Input data »

==============================

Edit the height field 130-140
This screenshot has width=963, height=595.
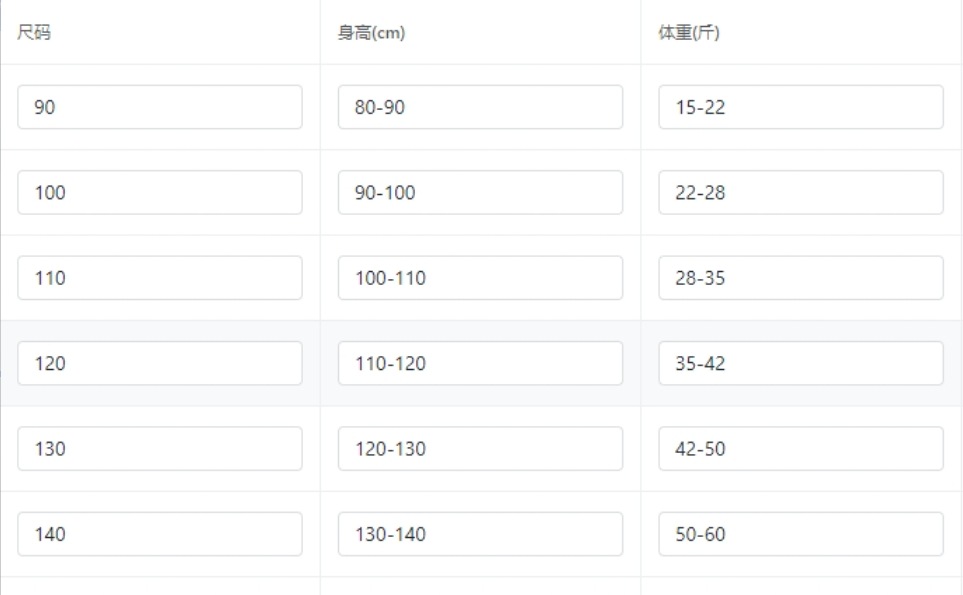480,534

==============================

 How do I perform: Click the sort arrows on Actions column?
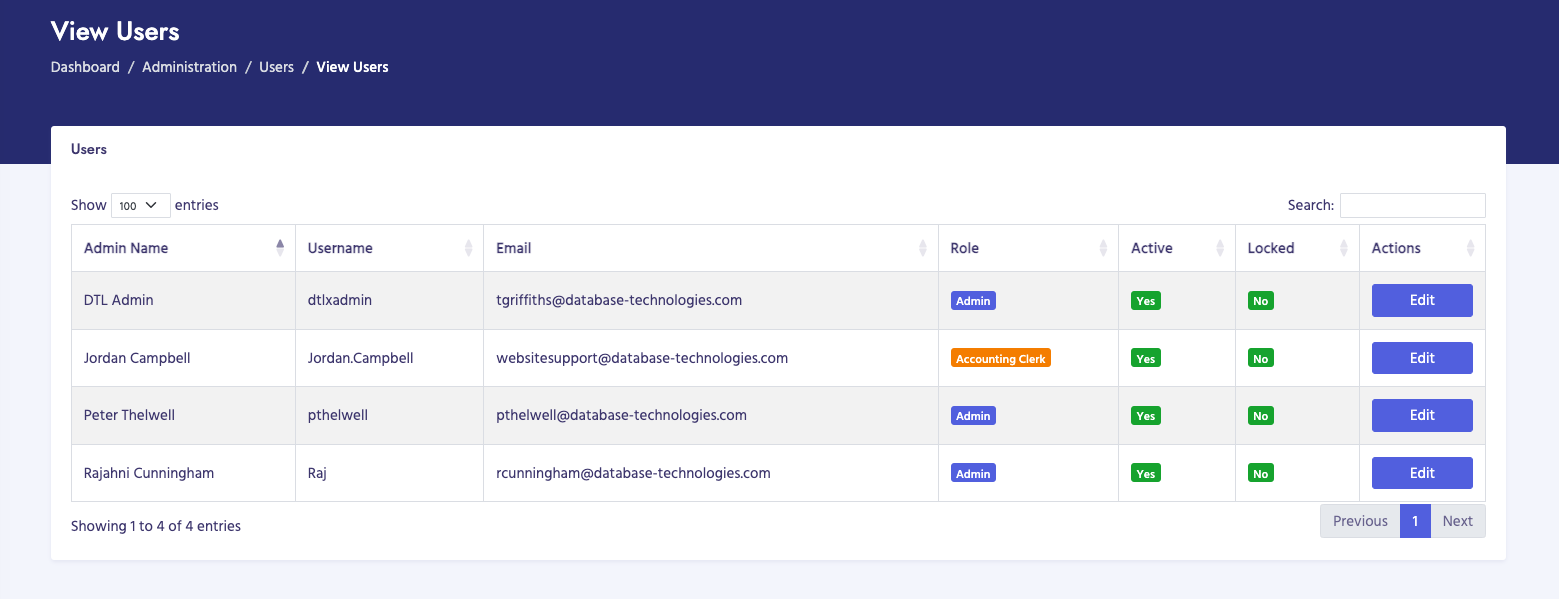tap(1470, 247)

==============================

What this task involves » Starting with the line that contains "How do I perform: Click" and going on through the line that contains "tap(1470, 247)", write those lines again with "Actions" switched to "Status" and everything else unchanged. Leave the pictures out of your answer.

Exercise result »
 How do I perform: Click the sort arrows on Status column?
tap(1470, 247)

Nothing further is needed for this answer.